Ringo Deathstarr are Killing It

There are two things I have to start by saying. One is that I will never go to another show at Red 7 again. I first went there back in January to see No Age and the band sounded awful, each song blending indistinguishably into the next in an overwhelming wall of distortion. I had originally blamed it on the group, but then I went there for the second time on Saturday night to see Ringo Deathstarr and the same thing happened! Red 7 is just a concrete box that destroys any sound it touches. The band sounded like a total mess with inaudible vocals and bland songs.

The reason I can blame this on Red 7 is the second thing I have to say: Ringo Deathstarr’s new album Colour Trip is awesome. This is just a fact. After the show on Saturday, I played the album for my friends that had joined me and it was like a revelation to them. That’s what the band was supposed to sound like. When I first heard this record, I wasn’t even sure I would like it. It hits you over the head with My Bloody Valentine guitars and other shoegaze sounds and male singer Elliot Frazier (from Beaumont where he was friends with drummer Daniel Coborn) sounds just like the Dandy Warhols’ Courtney Taylor and female singer Alex Gehring (an Austin native) is a vocal dead ringer for MBV’s Bilinda Butcher. Those are great influences, to be sure, but it felt like I had wormholed right back into 1990.

Which is kind of the point. Bands like Yuck and the Pains of Being Pure at Heart are making headlines in the indie music blogosphere right now for their 90s throwback sounds, and Ringo Deathstarr is a part of that movement. RD avoid redundancy, though, by writing great songs, and kicking up the rhythm section. As great as Loveless is, I’ve always hated that the drums sound thin, tinny and distant. RD fix that. Lead track “Imagine Hearts” has the trademark shoegazey guitars over a distinctly dancy rhythm track that’s more reminiscent of early-90s pop/R&B acts like EMF or Soul II Soul. In fact, in an e-mail interview with Frazier, he confessed, “We have lots of influences, like Marky Mark and the Funky Bunch, Enigma, Sex Pistols, Public Enemy, Descendents…”

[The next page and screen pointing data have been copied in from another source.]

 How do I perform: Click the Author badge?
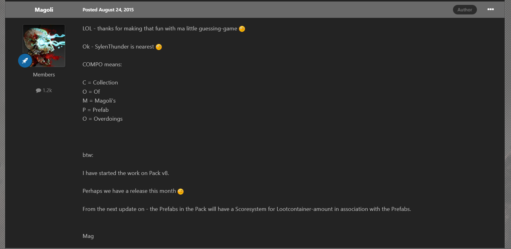coord(465,10)
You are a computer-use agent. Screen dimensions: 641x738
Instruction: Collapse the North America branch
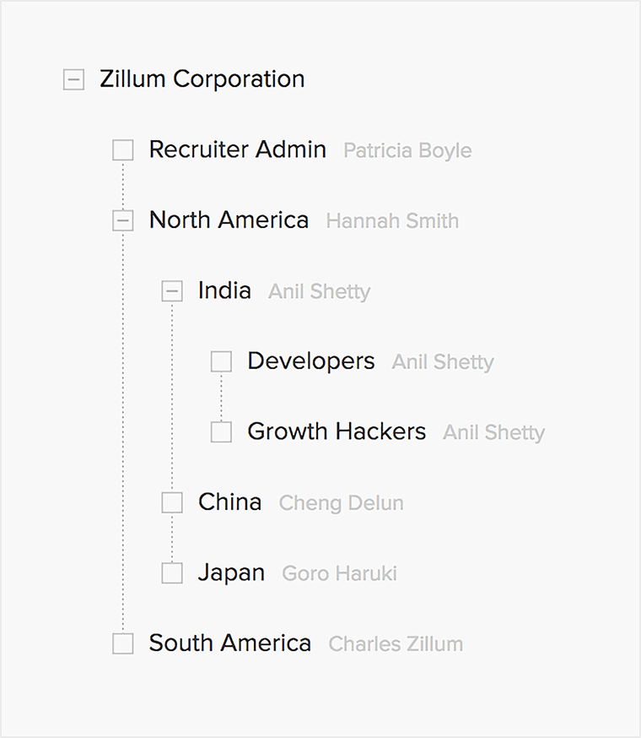(123, 221)
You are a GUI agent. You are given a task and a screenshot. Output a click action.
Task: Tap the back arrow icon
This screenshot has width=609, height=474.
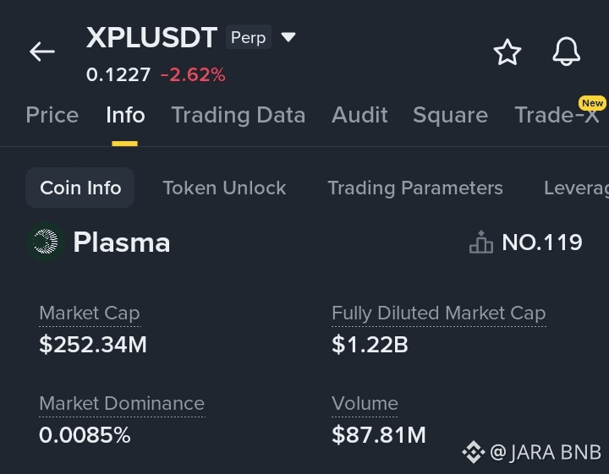(42, 52)
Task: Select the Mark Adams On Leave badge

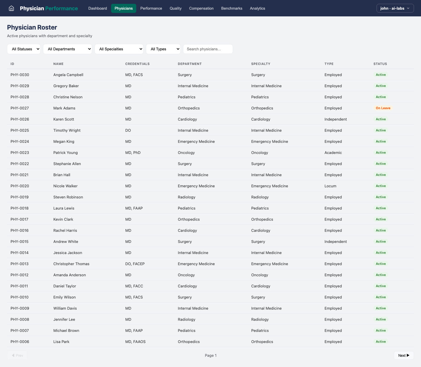Action: (x=383, y=108)
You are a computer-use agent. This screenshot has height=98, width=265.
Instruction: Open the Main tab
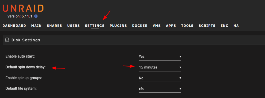point(36,26)
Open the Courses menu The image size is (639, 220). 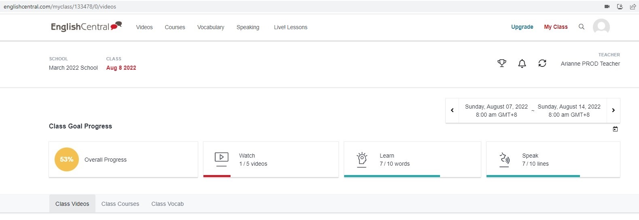(175, 27)
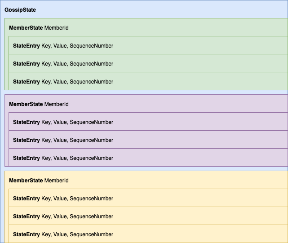The image size is (288, 243).
Task: Click the GossipState title label
Action: coord(20,10)
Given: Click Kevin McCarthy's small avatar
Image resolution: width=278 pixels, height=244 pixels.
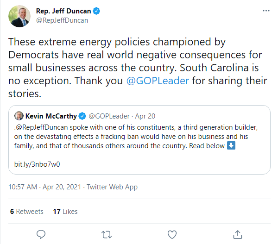Looking at the screenshot, I should (19, 116).
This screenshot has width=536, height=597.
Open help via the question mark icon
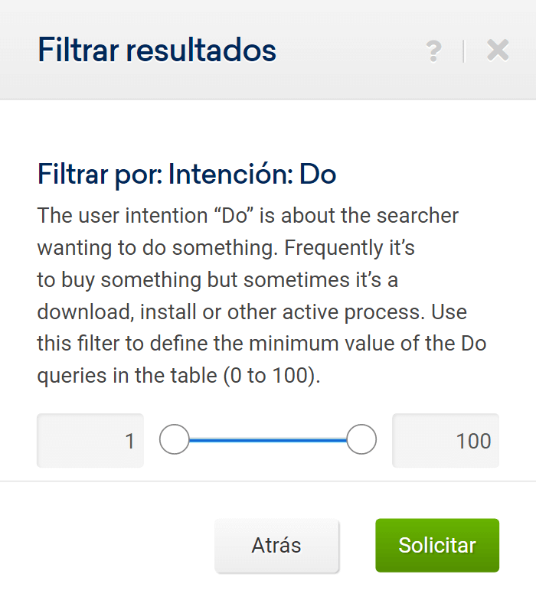click(433, 51)
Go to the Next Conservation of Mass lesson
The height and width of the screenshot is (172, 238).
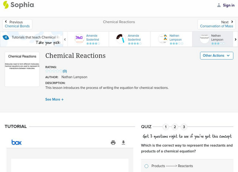[x=217, y=24]
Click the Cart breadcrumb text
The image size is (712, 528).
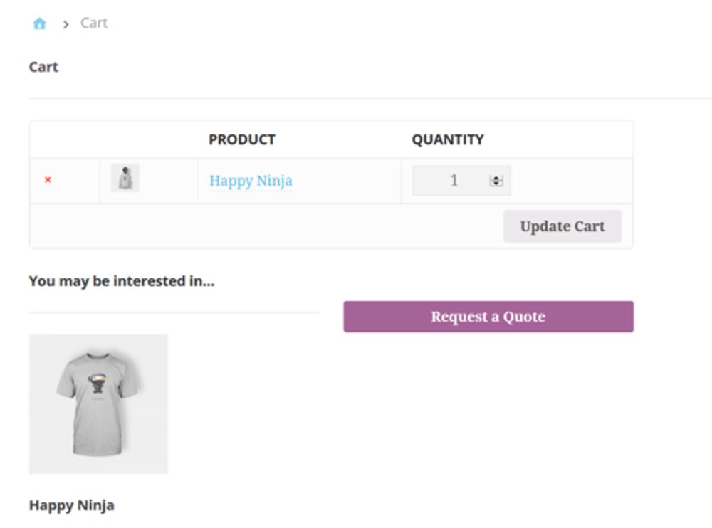pos(94,23)
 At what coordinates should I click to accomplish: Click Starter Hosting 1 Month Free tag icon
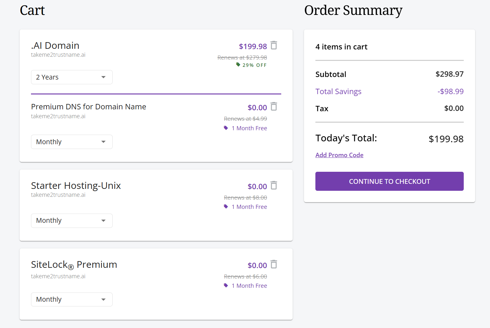coord(226,207)
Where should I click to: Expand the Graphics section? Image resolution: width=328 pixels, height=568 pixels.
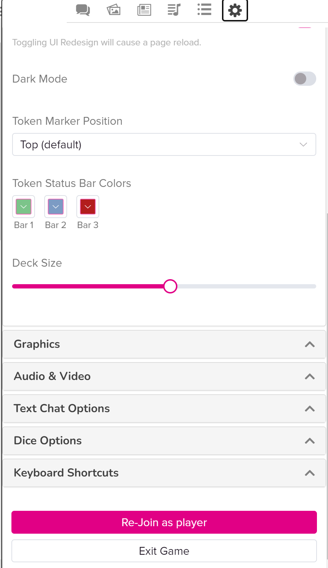point(164,344)
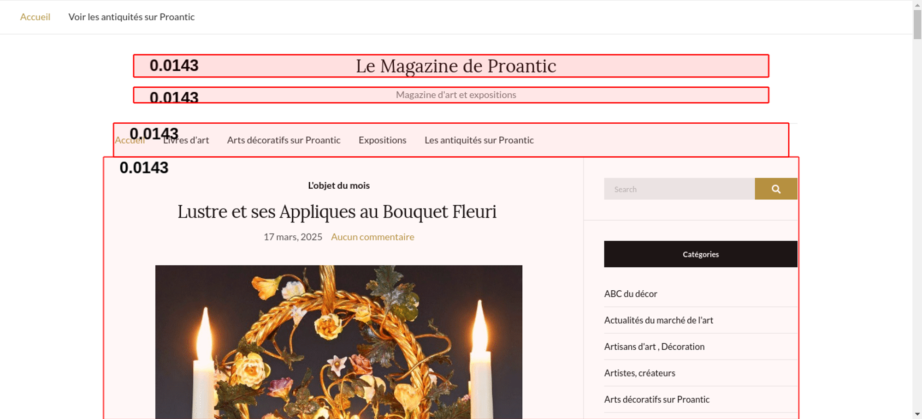Click the scrollbar up arrow
The width and height of the screenshot is (922, 419).
pos(917,4)
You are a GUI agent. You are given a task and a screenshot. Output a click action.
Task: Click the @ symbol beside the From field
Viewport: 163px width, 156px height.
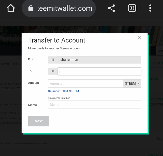53,60
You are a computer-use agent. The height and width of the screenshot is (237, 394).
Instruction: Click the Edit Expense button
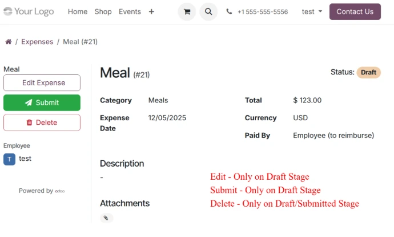point(42,82)
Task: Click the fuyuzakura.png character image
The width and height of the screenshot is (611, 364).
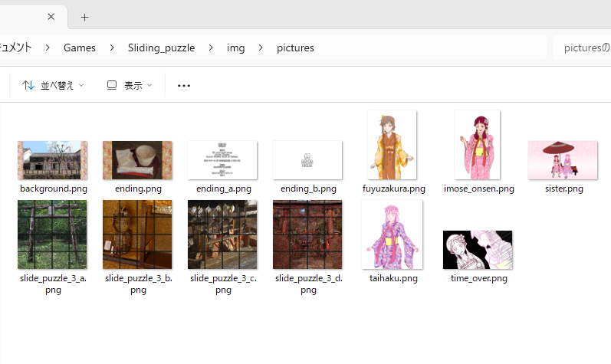Action: coord(393,145)
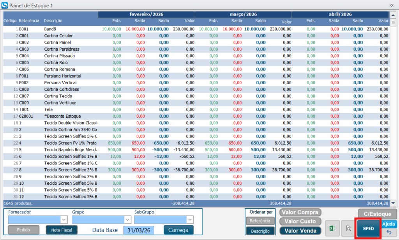Click the scrollbar down arrow in table
Viewport: 399px width, 240px height.
(x=393, y=203)
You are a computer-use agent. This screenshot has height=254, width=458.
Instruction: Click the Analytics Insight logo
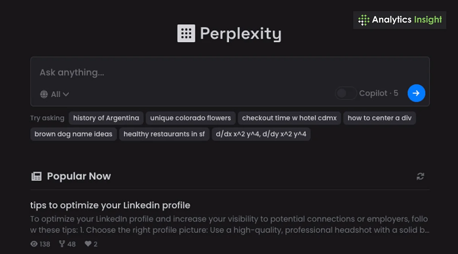coord(400,20)
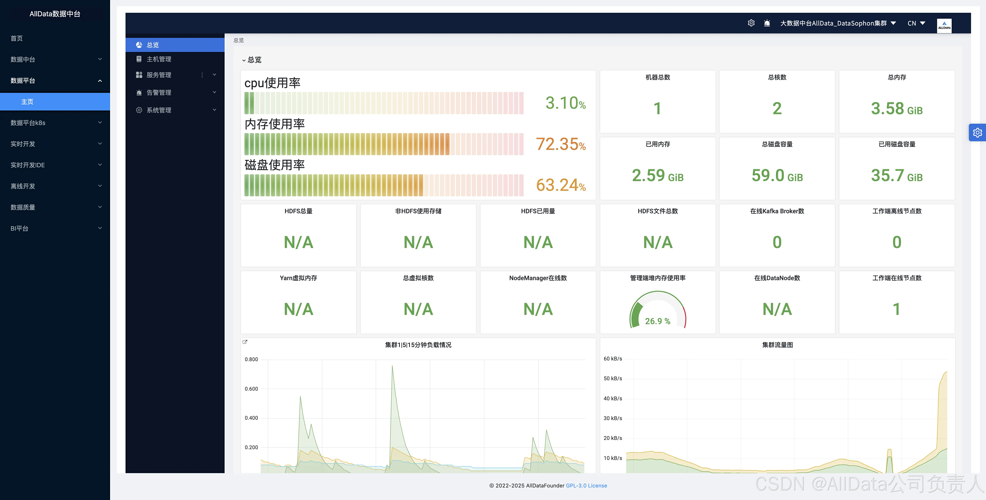The height and width of the screenshot is (500, 986).
Task: Open the alarm bell notification icon
Action: pos(767,23)
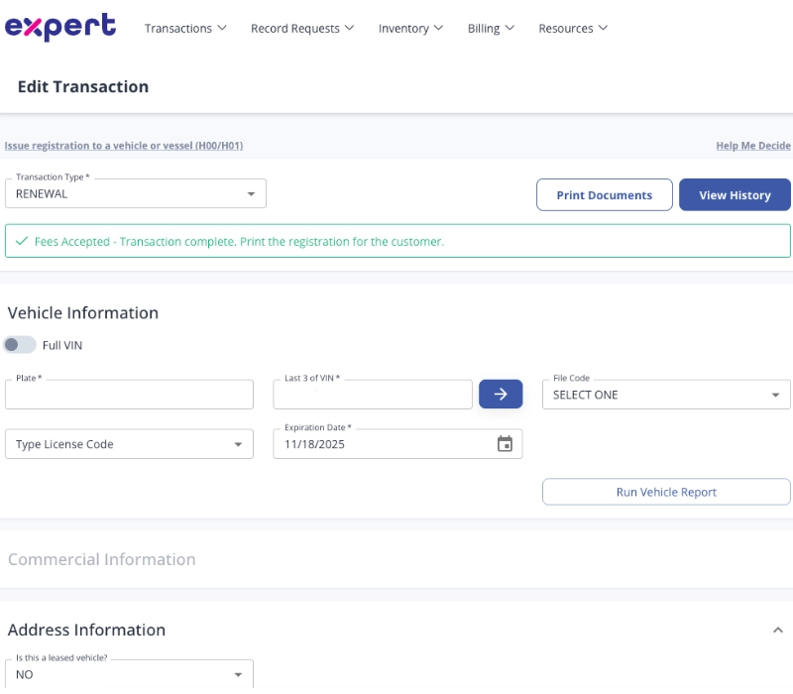Open the Transactions menu
The image size is (793, 694).
tap(185, 29)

Ringo Deathstarr - Imagine Hearts

This trio (former quartet) keeps up the pace over the whole album. In fact, the opening three songs (the aforementioned “Imagine Hearts,” then “Weekend Dudes” and “So High”) comprise one of the best opening triads I’ve heard all year. And I listen to music like it’s my job. Because it is my job. Those songs – and all the others – are short and energetic and inventive, avoiding the “gazing” aspect of traditional shoegaze bands. The songs themselves have catchy hooks that keep you coming back. My one word of warning: if you like music for the lyrics, this may not be for you. I’m more of a sound person, and that’s RD’s focus too. Frazier admits, “[Lyrics] always are the last thing we think about.” Instead the vocals melt into the overall sonic structure of the song, creating entrancing sounds.

Ringo Deathstarr have played Japan already and are headed over to Europe this summer because “Europeans [are] into what we [are] doing,” according to Frazier. He rightly notes that many of the groups they sound like are British (like Yuck). They will be touring all summer long, and recording again in the fall, trying to build on the insane buzz currently surrounding them. Just don’t go see them at Red 7, okay?